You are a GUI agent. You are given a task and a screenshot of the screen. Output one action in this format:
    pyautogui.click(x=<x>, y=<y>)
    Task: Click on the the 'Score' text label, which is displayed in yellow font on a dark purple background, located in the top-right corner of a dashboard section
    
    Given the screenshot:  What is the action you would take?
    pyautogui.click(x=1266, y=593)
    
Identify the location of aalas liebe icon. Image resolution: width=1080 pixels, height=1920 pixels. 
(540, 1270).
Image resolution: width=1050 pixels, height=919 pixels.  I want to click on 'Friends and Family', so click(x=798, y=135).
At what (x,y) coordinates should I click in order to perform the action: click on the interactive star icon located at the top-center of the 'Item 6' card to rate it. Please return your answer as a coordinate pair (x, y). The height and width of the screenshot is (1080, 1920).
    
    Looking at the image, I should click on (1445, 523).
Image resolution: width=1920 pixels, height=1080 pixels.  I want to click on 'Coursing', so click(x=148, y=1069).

◇ ◇ ◇ ◇ ◇

Swap "location" for "position" in the data from the line with "Identify the location" to the line with "Image resolution: width=1050", and write out those lines again with nothing else changed.

Identify the position of aalas liebe icon. Image resolution: width=1080 pixels, height=1920 pixels. 
(540, 1270).
Image resolution: width=1050 pixels, height=919 pixels.  I want to click on 'Friends and Family', so click(x=798, y=135).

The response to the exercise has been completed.